Brief: Locate every line in the rows below that contains the word "Viewport" and copy each one. Case counts.

--------

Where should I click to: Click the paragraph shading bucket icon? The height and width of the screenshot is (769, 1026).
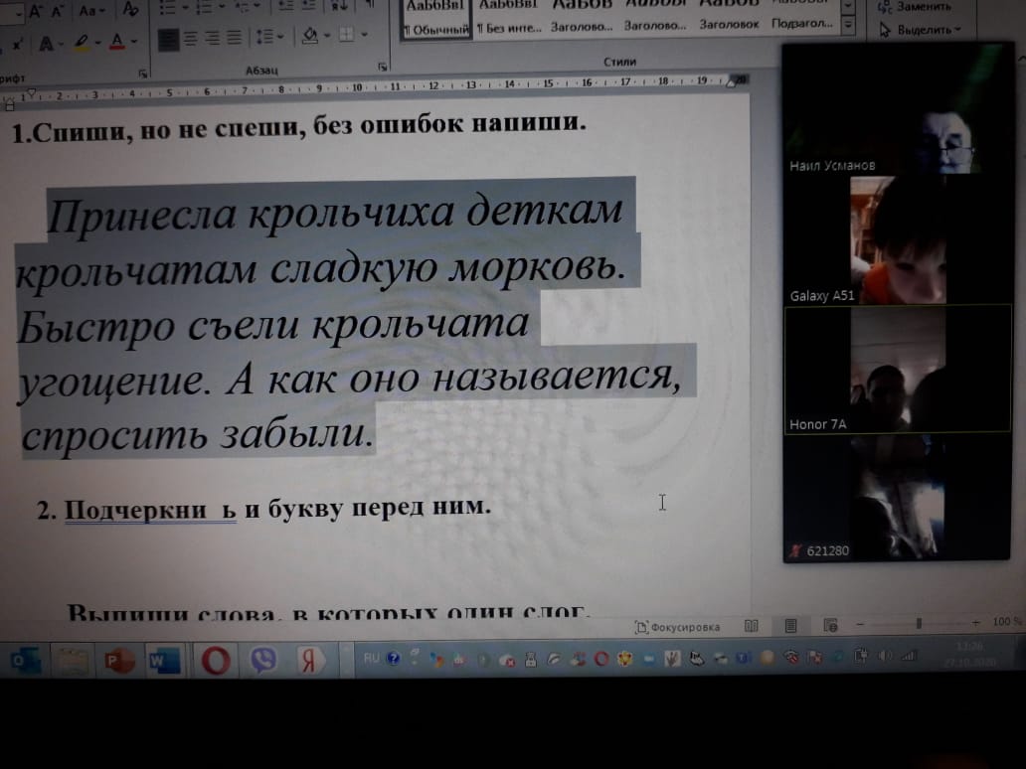click(x=310, y=36)
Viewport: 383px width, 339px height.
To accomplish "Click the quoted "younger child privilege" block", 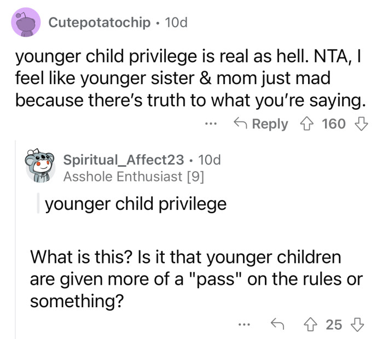I will click(x=135, y=204).
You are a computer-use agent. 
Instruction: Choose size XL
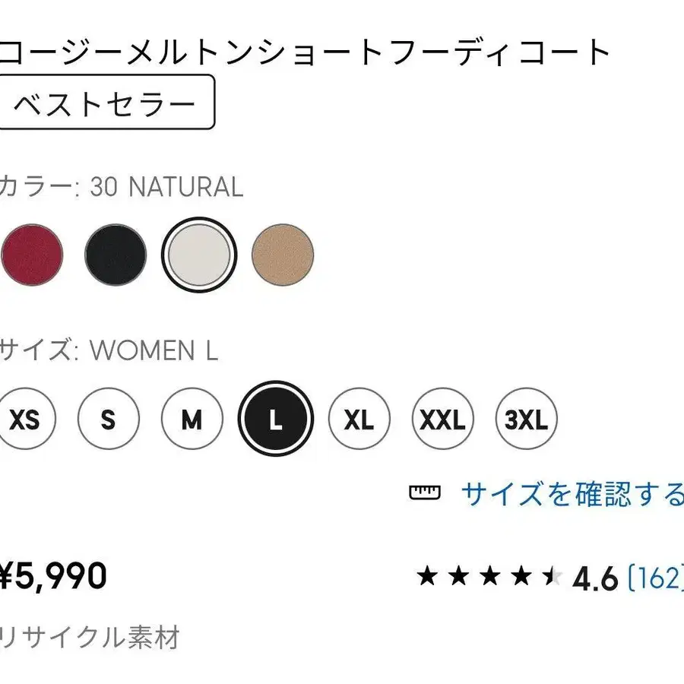point(359,419)
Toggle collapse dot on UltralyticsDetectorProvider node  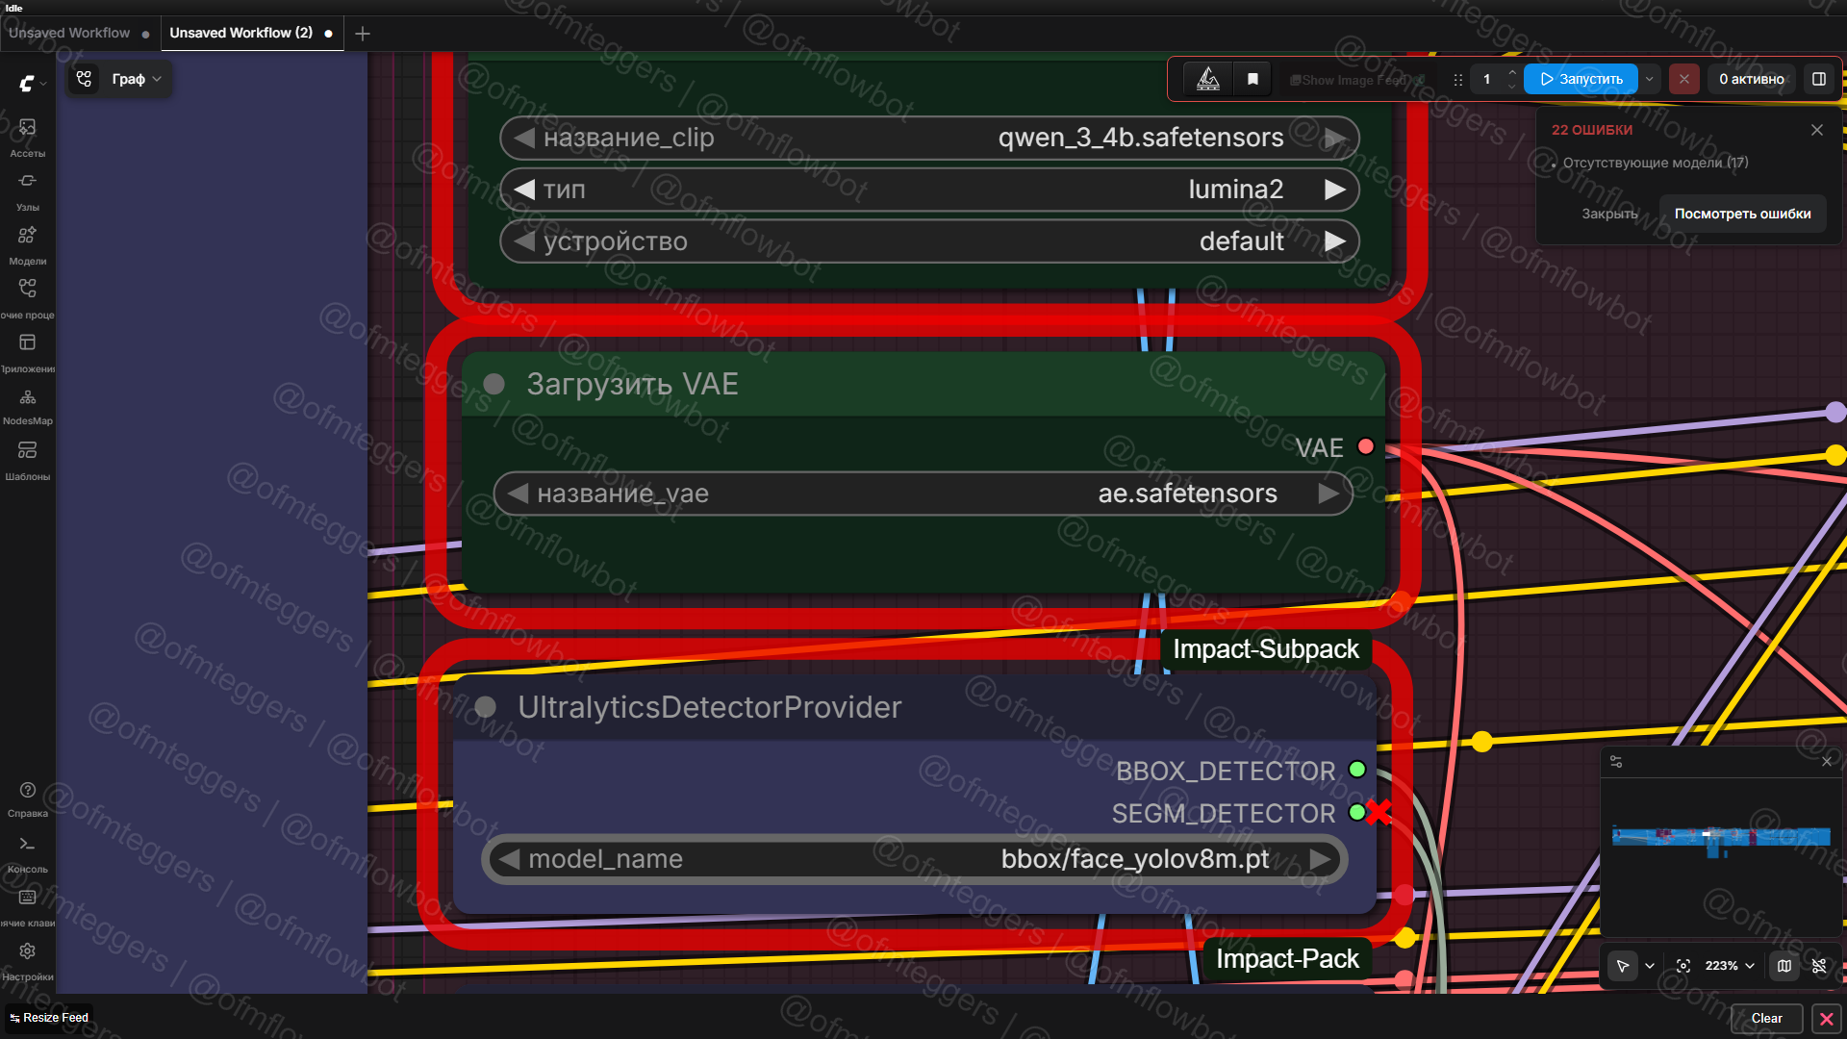click(486, 707)
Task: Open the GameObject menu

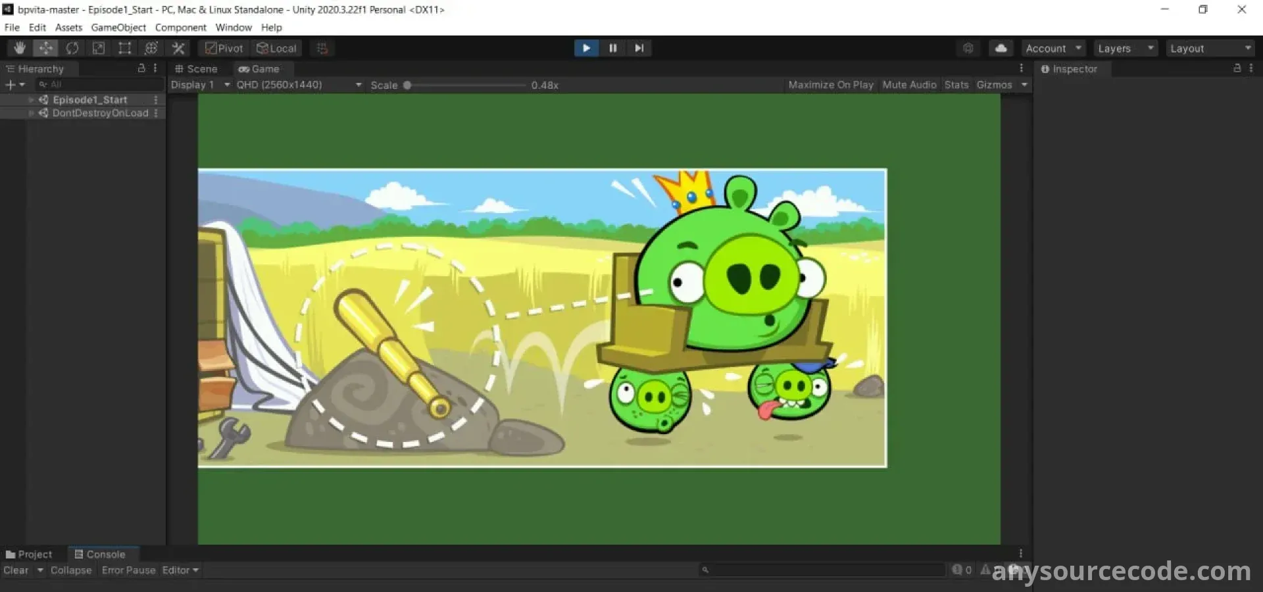Action: (x=118, y=28)

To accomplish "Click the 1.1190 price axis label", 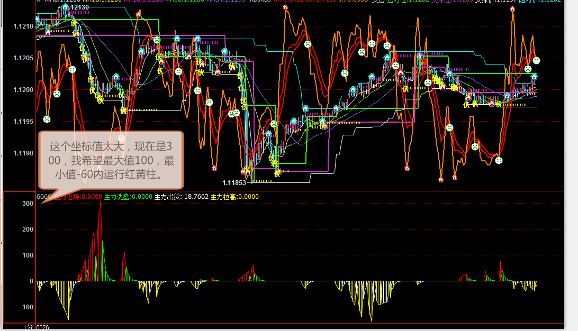I will coord(23,153).
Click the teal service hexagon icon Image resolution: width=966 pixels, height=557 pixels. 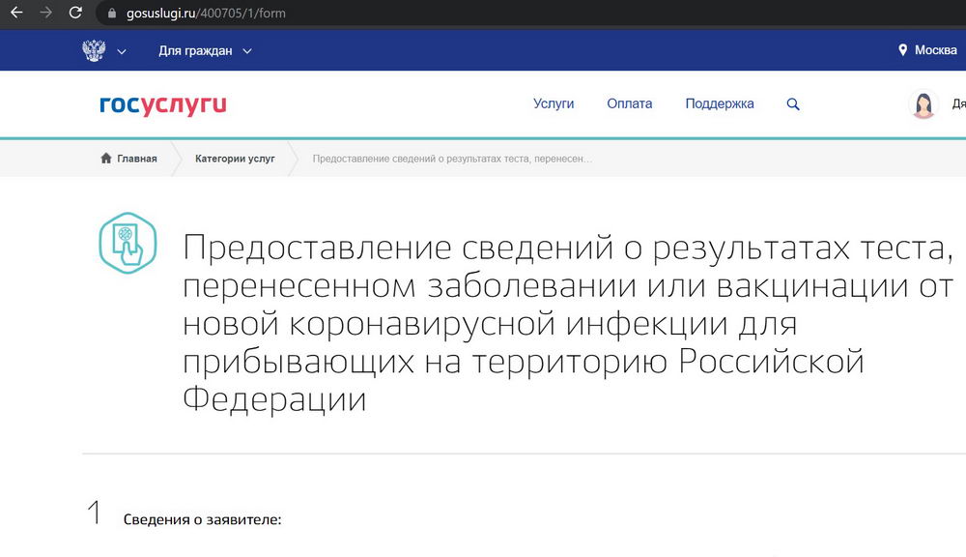tap(128, 241)
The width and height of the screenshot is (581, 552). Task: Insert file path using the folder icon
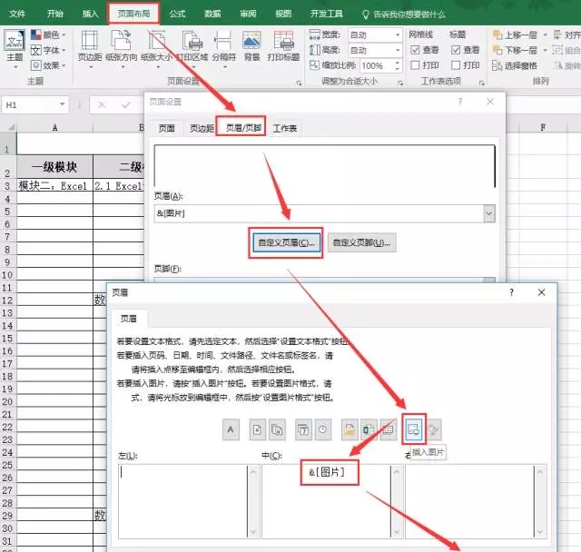pos(349,429)
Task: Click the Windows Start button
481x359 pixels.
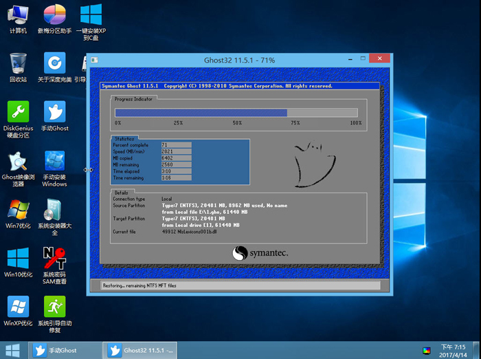Action: pyautogui.click(x=12, y=350)
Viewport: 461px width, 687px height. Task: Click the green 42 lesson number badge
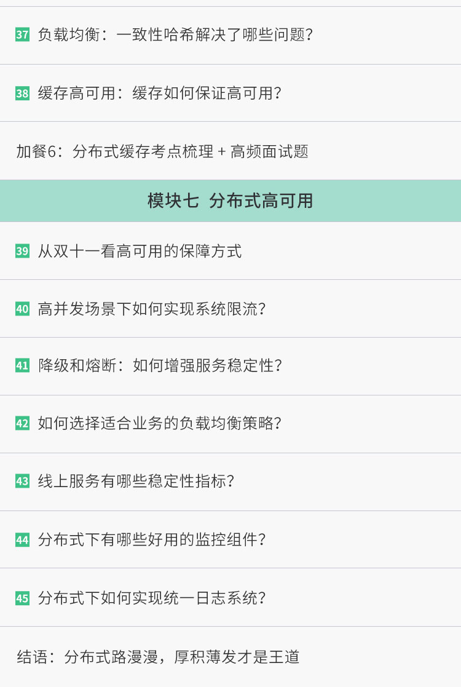tap(22, 423)
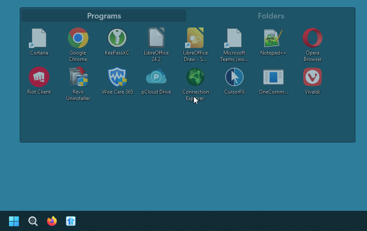
Task: Open Connection Explorer app
Action: click(x=195, y=78)
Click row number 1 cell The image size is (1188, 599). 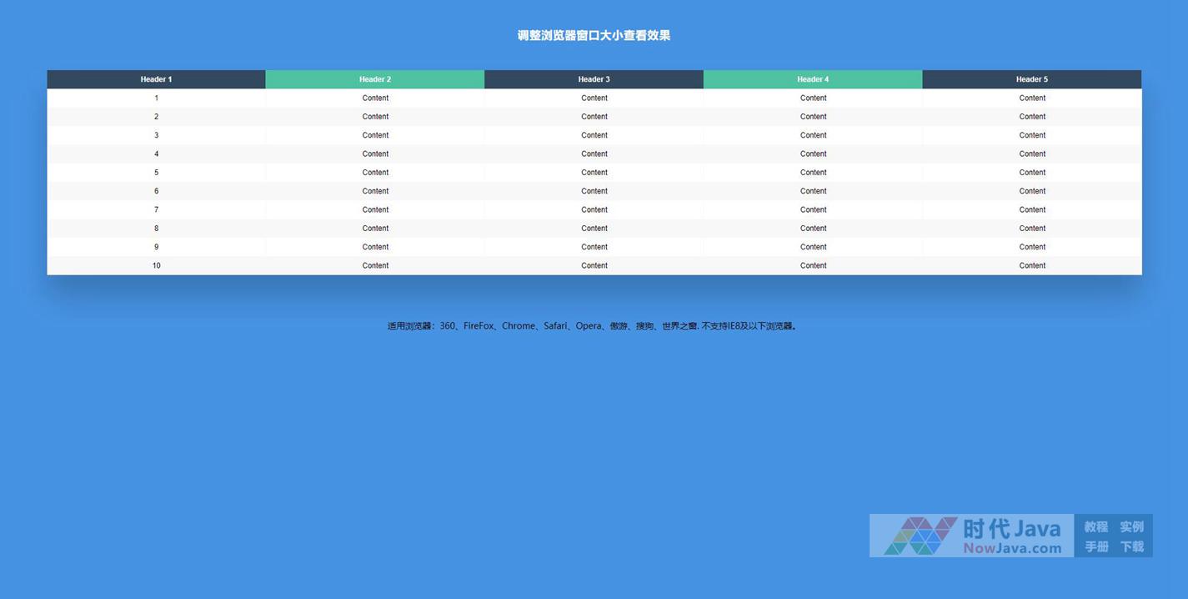coord(156,98)
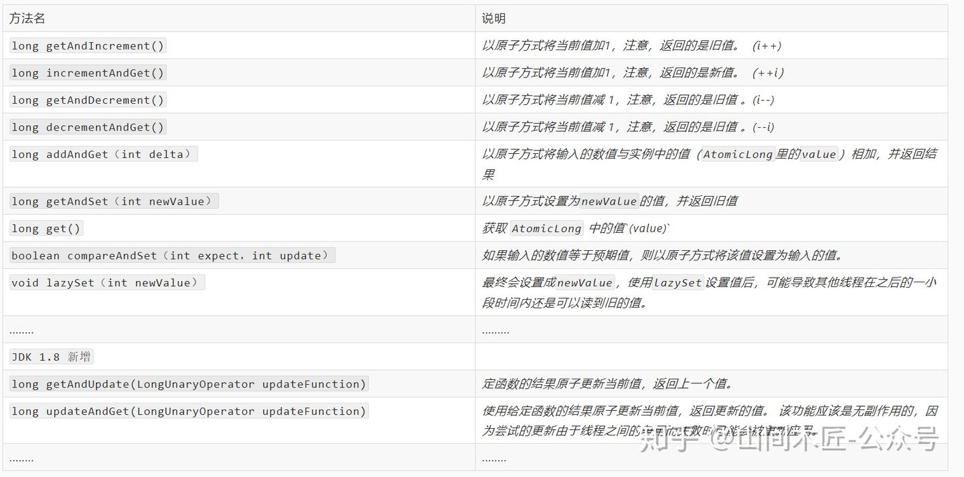Click the updateAndGet method signature
964x477 pixels.
[x=189, y=411]
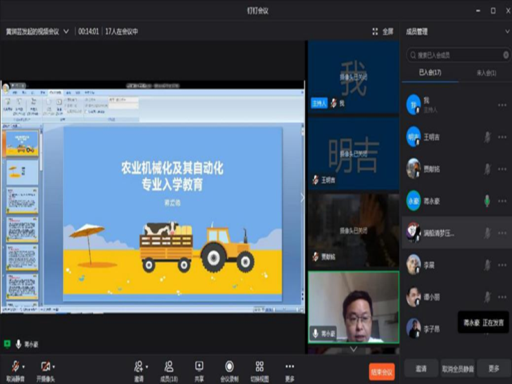512x384 pixels.
Task: Expand the meeting title dropdown arrow
Action: coord(67,31)
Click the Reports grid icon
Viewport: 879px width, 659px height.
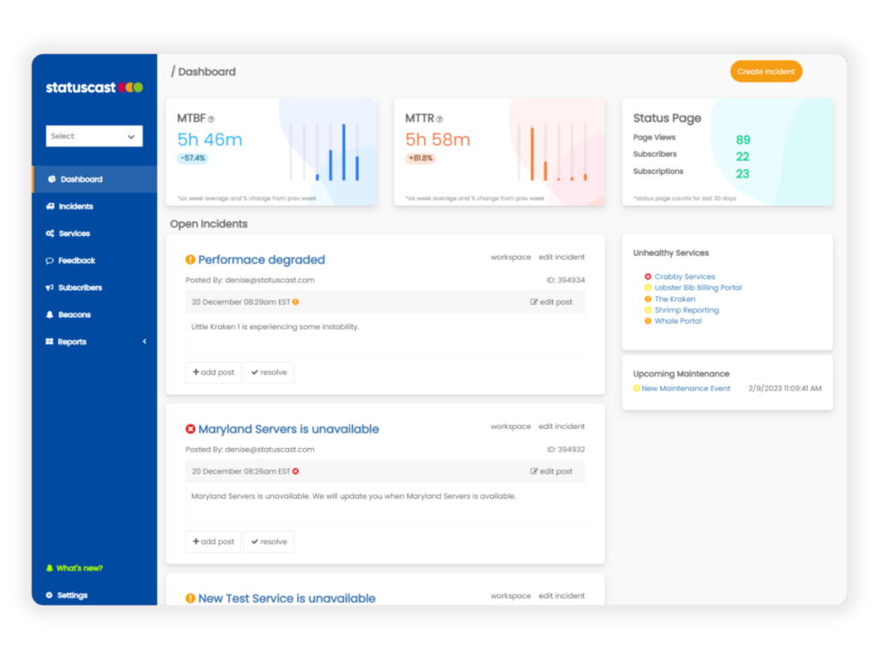(50, 342)
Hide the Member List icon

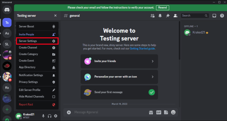[175, 16]
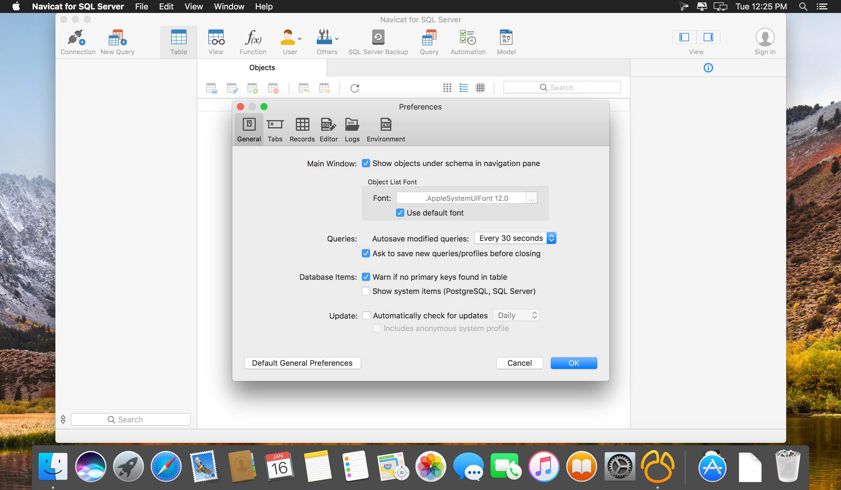The height and width of the screenshot is (490, 841).
Task: Toggle Show objects under schema checkbox
Action: point(365,163)
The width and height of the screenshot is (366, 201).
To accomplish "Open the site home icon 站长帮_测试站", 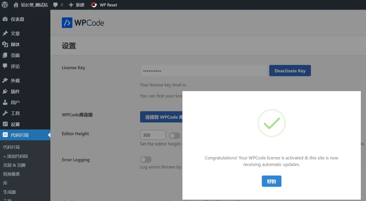I will coord(16,5).
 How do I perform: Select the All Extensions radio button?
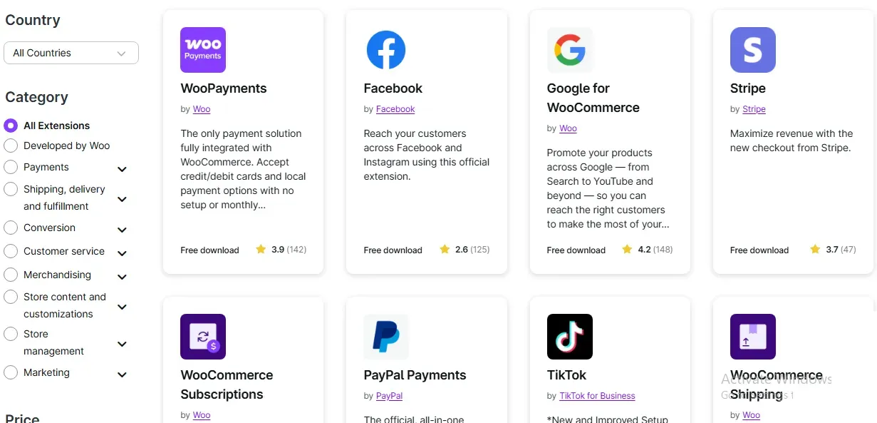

--------

Answer to the task:
Viewport: 383px width, 339px height.
Viewport: 461px width, 687px height. Task: Click the green 42 lesson number badge
Viewport: 879px width, 659px height.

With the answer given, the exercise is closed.